You are viewing a plain text version of this content. The canonical link for it is here.
Posted to issues@lucene.apache.org by "Haoyu Zhai (Jira)" <ji...@apache.org> on 2021/05/31 21:08:00 UTC

[jira] [Comment Edited] (LUCENE-9983) Stop sorting determinize powersets unnecessarily

    [ https://issues.apache.org/jira/browse/LUCENE-9983?page=com.atlassian.jira.plugin.system.issuetabpanels:comment-tabpanel&focusedCommentId=17354659#comment-17354659 ] 

Haoyu Zhai edited comment on LUCENE-9983 at 5/31/21, 9:07 PM:
--------------------------------------------------------------

Thanks [~mikemccand] and [~dweiss]. I've opened a PR based on {{IntIntHashMap}}: [https://github.com/apache/lucene/pull/163]

I've applied the test attached in LUCENE-9981 to verify this PR helps. Seems it successfully reduce the time it need before throwing the exception from 6 min to 16 sec on my local machine (they both stoped at the same point as well).

I still kept the state array to be sorted when get it, so we'll be slower when actually getting array but way faster on putting/removing keys. I'm not quite sure why the speed up is this much, but my guess is we're doing way more operations and spending way more times on increasing/decreasing state count and putting/removing states from the set than introducing new states?


was (Author: zhai7631):
Thanks [~mikemccand] and [~dweiss]. I've opened a PR based on {{IntIntHashMap}}: [https://github.com/apache/lucene/pull/162]

I've applied the test attached in LUCENE-9981 to verify this PR helps. Seems it successfully reduce the time it need before throwing the exception from 6 min to 16 sec on my local machine (they both stoped at the same point as well).
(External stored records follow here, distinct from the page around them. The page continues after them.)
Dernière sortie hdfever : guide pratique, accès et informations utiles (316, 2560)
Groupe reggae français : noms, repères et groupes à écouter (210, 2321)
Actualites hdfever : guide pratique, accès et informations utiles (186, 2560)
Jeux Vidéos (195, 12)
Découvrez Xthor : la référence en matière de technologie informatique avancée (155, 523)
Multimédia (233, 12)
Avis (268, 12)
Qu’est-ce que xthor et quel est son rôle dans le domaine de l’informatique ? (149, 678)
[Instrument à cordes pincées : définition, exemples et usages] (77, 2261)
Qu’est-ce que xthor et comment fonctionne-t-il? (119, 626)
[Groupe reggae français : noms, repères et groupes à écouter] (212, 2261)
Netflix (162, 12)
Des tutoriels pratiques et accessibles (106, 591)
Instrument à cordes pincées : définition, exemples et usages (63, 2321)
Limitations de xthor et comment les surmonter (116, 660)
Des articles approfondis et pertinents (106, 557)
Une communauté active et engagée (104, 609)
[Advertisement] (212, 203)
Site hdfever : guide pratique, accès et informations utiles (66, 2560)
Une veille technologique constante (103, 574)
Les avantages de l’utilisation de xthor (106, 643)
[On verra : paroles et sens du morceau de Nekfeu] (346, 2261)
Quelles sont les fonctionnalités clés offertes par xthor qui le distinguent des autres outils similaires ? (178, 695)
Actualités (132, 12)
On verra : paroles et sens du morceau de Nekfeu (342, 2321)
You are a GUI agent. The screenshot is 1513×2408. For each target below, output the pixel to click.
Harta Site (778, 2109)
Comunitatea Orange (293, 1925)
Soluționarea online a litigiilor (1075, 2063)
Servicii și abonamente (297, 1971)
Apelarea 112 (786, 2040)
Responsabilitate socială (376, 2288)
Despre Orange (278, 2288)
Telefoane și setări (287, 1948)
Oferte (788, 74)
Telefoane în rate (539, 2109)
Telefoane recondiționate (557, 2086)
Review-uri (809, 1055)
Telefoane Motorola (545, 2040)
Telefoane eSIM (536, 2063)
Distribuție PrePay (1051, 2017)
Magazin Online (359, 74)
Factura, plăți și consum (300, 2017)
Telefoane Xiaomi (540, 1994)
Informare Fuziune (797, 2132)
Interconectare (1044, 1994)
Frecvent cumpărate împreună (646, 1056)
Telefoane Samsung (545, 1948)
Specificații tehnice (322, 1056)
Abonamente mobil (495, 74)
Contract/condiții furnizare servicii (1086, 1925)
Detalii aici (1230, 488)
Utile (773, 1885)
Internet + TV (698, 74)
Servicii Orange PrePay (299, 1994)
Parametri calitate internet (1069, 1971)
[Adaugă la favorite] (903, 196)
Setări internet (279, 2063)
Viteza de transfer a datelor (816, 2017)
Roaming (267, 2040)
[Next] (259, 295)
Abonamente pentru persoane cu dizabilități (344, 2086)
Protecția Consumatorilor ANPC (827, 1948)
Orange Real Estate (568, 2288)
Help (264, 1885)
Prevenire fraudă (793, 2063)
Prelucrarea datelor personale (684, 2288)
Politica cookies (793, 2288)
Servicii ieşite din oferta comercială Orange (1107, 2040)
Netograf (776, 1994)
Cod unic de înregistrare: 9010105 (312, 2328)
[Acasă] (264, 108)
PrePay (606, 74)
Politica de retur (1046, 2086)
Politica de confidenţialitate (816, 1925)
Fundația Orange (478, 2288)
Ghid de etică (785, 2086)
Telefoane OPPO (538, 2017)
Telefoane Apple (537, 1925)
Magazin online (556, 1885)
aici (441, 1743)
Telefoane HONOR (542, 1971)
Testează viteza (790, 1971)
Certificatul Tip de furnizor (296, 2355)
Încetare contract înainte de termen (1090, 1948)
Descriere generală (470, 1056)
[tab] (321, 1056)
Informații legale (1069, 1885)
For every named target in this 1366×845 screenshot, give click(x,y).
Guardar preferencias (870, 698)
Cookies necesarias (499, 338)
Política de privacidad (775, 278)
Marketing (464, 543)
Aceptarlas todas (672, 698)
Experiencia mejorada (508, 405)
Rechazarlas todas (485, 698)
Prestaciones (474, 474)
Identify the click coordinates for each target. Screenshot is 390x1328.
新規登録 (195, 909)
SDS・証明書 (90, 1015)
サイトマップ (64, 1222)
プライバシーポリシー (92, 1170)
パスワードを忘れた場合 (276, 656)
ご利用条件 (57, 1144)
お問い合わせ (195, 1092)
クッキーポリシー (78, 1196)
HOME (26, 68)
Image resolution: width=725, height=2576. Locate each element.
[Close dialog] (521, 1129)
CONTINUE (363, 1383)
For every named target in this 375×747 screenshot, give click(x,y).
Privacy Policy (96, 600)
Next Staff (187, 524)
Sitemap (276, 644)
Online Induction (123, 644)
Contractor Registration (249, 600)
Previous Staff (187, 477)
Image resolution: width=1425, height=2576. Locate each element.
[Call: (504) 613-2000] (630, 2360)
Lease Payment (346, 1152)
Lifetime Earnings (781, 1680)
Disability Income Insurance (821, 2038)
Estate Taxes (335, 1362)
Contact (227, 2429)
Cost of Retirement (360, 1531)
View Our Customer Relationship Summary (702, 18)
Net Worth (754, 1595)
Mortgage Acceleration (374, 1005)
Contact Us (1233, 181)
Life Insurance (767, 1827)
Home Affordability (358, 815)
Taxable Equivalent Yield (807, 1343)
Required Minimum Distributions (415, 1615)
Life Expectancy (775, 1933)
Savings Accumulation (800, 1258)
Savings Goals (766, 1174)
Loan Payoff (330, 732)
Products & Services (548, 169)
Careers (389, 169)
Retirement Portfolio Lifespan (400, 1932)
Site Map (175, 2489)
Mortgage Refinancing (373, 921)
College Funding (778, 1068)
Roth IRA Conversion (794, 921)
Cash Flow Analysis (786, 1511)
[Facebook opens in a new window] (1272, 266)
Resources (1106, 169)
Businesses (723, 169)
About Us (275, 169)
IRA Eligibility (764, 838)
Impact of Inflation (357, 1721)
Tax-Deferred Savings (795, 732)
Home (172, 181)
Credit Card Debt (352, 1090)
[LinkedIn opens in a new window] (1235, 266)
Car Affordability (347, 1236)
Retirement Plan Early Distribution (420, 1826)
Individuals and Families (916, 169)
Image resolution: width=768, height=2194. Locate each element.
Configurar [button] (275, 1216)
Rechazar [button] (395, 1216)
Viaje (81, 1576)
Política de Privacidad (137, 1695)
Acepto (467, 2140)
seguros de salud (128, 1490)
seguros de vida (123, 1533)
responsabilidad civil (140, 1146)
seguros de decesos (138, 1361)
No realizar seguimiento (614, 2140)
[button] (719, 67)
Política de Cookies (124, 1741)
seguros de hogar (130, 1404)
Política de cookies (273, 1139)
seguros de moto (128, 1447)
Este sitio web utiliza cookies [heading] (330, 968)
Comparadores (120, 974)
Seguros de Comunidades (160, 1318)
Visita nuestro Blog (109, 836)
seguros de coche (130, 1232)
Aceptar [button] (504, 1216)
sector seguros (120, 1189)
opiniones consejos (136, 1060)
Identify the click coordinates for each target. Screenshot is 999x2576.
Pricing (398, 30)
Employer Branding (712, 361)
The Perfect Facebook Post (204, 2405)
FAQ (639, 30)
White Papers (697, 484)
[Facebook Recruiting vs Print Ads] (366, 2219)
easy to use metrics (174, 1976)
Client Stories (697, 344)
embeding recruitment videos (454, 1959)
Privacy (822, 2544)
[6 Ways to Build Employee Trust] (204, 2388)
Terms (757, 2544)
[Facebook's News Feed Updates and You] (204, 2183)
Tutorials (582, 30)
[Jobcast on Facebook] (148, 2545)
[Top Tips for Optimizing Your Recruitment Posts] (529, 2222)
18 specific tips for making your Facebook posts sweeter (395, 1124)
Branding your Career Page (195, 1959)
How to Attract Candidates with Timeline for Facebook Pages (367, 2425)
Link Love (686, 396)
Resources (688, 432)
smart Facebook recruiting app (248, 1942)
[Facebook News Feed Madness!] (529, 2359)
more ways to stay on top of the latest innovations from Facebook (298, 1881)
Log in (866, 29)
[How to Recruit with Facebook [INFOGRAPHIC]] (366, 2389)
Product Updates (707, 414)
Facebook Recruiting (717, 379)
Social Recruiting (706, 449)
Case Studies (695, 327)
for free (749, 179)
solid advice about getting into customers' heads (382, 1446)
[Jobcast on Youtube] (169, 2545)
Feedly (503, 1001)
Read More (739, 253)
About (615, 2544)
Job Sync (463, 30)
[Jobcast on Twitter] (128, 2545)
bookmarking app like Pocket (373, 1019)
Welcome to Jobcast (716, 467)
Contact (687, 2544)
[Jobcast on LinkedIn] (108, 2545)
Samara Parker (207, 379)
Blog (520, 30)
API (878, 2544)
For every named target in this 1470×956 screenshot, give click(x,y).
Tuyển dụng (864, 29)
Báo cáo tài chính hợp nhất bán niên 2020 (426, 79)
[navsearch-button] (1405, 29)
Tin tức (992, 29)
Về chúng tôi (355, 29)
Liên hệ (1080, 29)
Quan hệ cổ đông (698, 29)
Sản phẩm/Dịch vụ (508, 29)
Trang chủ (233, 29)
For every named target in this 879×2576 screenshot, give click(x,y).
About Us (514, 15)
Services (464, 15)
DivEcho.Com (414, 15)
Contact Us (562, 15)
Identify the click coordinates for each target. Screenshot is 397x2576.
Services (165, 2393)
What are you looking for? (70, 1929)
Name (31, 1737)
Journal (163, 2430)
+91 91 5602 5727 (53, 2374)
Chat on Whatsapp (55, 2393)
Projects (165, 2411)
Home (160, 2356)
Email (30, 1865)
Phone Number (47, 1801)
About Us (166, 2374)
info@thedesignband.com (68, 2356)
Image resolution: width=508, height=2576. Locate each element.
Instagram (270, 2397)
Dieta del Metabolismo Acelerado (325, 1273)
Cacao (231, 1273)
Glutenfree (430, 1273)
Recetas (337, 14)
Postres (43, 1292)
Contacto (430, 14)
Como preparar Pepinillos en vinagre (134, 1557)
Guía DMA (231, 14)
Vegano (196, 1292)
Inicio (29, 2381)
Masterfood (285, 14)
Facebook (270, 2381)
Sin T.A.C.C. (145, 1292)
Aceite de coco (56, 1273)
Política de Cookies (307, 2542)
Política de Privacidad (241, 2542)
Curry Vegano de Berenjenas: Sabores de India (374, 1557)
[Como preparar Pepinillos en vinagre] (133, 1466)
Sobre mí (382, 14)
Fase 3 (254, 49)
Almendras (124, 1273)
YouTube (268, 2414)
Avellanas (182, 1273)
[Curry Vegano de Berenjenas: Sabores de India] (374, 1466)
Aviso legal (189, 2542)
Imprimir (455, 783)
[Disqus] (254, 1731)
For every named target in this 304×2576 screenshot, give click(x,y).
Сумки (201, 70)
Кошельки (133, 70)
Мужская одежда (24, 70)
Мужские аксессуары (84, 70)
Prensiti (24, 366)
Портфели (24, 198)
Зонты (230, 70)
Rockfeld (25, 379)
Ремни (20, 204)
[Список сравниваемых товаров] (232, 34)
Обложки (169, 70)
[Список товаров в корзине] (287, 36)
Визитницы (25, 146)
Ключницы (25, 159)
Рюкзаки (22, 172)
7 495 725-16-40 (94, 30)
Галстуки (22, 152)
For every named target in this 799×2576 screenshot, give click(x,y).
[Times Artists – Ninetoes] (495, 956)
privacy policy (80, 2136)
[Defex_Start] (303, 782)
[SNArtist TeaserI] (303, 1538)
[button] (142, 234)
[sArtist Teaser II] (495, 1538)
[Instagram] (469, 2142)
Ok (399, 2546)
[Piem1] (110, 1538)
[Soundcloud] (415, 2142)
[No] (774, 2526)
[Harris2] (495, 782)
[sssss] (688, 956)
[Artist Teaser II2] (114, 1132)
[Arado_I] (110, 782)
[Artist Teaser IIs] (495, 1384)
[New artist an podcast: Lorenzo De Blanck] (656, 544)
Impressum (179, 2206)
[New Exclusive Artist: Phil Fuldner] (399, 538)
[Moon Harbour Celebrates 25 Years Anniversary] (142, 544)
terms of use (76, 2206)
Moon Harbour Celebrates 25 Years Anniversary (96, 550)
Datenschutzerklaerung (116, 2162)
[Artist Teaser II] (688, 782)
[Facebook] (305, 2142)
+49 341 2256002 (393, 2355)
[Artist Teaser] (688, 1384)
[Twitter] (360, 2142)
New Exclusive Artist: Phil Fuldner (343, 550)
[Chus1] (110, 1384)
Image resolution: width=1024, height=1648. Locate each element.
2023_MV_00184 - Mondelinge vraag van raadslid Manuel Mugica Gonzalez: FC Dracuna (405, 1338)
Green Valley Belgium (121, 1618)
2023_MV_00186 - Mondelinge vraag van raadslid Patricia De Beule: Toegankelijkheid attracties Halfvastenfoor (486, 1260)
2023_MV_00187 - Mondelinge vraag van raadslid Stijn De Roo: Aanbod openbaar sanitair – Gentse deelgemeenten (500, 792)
I still kept the state array to be sorted when get it, so we'll be slower when actually getting array but way faster on putting/removing keys. I'm not quite sure why the speed up is this much, but my guess is we're doing way more operations and spending way more times on increasing/decreasing state count and putting/removing states from the set than introducing new states?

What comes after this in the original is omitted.